You're not wrong. Almost all observational studies could be subject to confounders which if true would invalidate their claimed results. But you seem to be suggesting that just because science is hard we should accept the results of all these flawed studies at face value without further questioning.

The better conclusion is that we should be skeptical of almost all such studies, and always look closely at the data and methodology to see if a confounding effect might contradict the conclusion. We should only give weight to studies that stand up to such scrutiny, and even then we should realize their limitations.


yes...I do not trust the claims of any single observational study.
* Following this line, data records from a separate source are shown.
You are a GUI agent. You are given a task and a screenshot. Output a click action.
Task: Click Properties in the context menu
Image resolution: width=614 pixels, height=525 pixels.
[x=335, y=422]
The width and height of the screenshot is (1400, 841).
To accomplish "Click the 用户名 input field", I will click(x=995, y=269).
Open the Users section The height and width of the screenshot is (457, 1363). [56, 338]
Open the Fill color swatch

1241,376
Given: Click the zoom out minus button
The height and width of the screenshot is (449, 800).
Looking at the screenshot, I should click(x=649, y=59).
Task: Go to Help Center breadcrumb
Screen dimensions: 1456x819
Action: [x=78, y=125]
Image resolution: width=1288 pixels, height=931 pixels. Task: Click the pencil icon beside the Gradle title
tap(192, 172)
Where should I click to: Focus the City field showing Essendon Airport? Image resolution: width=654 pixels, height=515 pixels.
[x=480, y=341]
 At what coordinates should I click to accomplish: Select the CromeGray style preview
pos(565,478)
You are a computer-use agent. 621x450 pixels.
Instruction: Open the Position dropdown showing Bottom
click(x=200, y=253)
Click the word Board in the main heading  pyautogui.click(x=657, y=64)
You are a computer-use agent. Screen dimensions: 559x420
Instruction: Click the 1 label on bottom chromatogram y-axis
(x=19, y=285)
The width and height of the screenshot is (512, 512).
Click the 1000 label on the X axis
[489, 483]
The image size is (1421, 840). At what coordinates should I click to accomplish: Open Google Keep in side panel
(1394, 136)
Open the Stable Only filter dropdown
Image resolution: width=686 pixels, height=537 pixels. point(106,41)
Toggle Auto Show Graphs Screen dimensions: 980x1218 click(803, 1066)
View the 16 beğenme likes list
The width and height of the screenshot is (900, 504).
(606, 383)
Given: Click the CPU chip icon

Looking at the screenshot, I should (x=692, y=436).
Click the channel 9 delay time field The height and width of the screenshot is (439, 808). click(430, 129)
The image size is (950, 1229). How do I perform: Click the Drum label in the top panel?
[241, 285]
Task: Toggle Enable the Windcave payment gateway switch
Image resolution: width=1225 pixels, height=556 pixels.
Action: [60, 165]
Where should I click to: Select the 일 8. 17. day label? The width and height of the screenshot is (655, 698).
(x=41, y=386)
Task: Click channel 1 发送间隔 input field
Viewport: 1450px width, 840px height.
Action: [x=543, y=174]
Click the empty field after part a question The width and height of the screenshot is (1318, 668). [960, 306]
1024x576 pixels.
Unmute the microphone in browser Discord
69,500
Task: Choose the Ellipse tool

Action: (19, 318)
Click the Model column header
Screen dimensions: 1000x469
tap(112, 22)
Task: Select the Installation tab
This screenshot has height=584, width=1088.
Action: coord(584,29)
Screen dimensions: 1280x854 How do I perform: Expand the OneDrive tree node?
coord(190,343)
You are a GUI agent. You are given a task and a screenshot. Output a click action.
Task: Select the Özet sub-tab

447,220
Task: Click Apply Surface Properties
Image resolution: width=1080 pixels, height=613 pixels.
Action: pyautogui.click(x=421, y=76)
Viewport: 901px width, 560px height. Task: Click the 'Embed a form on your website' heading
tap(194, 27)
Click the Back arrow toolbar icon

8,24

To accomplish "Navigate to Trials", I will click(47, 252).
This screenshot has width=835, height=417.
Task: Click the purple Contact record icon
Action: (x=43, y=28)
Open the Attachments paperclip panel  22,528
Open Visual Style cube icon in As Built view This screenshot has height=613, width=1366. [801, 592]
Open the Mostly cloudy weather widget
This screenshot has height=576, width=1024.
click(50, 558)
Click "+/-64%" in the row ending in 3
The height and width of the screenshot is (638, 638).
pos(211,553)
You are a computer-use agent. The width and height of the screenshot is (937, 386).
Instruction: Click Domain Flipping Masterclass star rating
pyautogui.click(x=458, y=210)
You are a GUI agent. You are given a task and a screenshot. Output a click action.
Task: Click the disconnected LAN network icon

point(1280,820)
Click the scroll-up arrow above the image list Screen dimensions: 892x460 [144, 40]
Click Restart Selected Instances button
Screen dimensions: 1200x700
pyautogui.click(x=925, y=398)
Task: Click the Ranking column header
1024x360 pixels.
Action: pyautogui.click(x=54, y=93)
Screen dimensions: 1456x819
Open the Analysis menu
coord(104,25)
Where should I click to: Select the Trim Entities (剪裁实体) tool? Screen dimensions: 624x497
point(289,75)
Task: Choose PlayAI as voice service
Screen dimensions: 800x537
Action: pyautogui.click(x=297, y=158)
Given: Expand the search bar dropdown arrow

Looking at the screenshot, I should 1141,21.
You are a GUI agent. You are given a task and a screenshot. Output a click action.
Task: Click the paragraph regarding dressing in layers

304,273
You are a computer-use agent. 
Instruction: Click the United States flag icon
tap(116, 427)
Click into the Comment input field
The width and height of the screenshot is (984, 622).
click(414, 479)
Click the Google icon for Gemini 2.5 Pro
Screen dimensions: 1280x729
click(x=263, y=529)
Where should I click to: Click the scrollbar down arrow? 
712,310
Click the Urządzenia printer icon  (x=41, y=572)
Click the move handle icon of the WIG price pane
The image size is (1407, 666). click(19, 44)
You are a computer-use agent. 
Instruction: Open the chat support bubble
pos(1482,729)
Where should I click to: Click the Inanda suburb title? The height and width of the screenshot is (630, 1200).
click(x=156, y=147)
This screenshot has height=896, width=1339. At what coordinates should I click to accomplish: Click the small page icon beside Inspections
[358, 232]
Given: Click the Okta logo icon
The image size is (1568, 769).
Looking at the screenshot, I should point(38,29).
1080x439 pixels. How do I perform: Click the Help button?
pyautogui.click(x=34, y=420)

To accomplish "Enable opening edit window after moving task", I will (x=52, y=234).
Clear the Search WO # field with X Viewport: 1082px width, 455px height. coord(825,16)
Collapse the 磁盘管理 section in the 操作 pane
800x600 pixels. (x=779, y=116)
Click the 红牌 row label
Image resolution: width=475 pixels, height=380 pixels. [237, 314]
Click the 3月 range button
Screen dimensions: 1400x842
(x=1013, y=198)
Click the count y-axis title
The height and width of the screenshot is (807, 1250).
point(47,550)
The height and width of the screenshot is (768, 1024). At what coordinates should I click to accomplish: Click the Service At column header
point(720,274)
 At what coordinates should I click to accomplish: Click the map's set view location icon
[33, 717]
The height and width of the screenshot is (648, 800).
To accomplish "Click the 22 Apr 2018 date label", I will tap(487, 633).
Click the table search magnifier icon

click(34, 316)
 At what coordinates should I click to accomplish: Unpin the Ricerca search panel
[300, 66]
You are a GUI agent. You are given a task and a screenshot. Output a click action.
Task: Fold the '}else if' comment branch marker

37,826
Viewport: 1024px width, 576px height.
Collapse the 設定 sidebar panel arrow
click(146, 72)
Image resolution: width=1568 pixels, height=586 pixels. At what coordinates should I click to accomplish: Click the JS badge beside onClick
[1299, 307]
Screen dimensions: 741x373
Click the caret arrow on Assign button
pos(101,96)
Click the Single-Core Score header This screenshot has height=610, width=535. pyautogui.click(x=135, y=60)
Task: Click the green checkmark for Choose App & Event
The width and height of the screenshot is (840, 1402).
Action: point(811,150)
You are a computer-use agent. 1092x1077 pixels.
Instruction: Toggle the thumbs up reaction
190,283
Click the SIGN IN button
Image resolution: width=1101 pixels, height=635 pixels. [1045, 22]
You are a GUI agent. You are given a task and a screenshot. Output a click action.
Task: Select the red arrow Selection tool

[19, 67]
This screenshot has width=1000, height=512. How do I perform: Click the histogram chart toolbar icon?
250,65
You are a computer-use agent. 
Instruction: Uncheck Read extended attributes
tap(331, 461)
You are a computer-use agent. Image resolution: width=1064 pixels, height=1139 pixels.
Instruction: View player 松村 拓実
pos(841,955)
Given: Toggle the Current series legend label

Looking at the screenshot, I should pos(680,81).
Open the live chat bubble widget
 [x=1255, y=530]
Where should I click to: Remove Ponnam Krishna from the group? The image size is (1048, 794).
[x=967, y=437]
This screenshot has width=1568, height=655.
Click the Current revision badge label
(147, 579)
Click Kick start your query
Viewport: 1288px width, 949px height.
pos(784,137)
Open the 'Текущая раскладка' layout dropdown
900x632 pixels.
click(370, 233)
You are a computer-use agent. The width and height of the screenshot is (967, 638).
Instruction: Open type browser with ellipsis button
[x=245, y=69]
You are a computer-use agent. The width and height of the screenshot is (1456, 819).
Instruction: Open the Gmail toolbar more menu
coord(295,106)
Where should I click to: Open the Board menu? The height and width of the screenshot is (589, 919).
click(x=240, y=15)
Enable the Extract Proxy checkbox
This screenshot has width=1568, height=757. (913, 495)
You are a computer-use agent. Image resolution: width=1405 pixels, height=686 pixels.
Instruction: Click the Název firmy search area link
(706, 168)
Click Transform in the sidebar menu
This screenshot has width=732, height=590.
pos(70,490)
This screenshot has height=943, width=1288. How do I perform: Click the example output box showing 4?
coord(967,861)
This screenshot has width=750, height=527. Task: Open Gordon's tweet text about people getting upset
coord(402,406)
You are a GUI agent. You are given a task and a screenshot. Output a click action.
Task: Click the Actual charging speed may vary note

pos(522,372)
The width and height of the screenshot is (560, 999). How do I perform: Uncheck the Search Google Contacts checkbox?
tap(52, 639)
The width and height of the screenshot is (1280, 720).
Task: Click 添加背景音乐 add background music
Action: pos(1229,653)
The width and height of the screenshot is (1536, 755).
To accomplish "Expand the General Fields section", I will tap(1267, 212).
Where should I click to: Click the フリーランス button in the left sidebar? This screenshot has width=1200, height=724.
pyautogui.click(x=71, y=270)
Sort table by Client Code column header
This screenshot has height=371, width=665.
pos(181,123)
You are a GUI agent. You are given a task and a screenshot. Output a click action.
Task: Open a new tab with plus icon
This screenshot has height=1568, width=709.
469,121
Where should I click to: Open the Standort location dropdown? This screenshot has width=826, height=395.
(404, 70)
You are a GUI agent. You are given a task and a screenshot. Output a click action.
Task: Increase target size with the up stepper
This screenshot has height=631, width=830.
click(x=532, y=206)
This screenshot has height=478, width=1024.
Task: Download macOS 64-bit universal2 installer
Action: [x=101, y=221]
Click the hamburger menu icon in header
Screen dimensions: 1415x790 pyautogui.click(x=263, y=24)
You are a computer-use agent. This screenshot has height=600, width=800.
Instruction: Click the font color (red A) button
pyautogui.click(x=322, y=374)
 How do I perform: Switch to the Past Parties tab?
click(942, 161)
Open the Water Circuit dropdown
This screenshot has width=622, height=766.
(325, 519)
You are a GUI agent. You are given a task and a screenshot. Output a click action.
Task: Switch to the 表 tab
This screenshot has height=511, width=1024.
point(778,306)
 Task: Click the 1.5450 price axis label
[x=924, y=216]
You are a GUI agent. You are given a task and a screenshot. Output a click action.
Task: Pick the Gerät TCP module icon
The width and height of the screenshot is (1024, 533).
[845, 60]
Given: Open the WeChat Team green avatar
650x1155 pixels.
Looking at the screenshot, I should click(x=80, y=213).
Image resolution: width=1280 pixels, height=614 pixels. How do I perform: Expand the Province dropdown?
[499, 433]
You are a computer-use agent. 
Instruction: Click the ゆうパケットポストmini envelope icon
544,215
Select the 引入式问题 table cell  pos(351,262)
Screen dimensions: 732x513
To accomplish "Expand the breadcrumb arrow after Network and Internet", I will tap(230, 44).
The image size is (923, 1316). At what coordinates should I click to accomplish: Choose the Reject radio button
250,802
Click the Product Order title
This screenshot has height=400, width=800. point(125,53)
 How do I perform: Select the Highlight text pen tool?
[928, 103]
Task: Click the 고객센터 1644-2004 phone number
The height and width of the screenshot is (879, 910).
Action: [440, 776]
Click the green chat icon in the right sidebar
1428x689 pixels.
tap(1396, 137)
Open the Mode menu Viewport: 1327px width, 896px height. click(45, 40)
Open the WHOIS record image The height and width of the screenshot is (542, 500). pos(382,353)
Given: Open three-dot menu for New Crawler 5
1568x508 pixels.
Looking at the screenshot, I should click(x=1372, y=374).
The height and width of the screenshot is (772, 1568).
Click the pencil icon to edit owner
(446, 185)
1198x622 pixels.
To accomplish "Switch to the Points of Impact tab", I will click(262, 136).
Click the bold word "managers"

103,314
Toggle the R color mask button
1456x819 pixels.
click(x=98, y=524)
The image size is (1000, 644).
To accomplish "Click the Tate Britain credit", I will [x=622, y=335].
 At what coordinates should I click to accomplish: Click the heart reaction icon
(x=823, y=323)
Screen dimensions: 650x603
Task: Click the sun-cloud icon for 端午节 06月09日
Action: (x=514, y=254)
Using observational studies is necessary to help understand a problem in preparation for well-conducted large randomized clinical trials (RCTs). Sometime RCTs are not ethical or feasible (like etiological studies of cancer), and then we need many observational studies in different settings and using different designs showing a large effect that cannot be explained by known or unknown confounders and supported by many experimental studies (e.g., in cells). And even then we accept the results on the principle that is better to be safe than sorry. Many observational studies claimed that HRT protect women from heart disease until the definitive trial was done and it was found HRT actually increases the risk of heart disease!! Hundreds of other examples exist of well-researched and widely accepted hypotheses that turned out to be false in RCTs. For every observational study that claims X causes Y, I could find one that claims that X protects against Y, that X has nothing to do with Y, that Y causes X, that there is no X and no Y.. etc. It is the Wild West of science.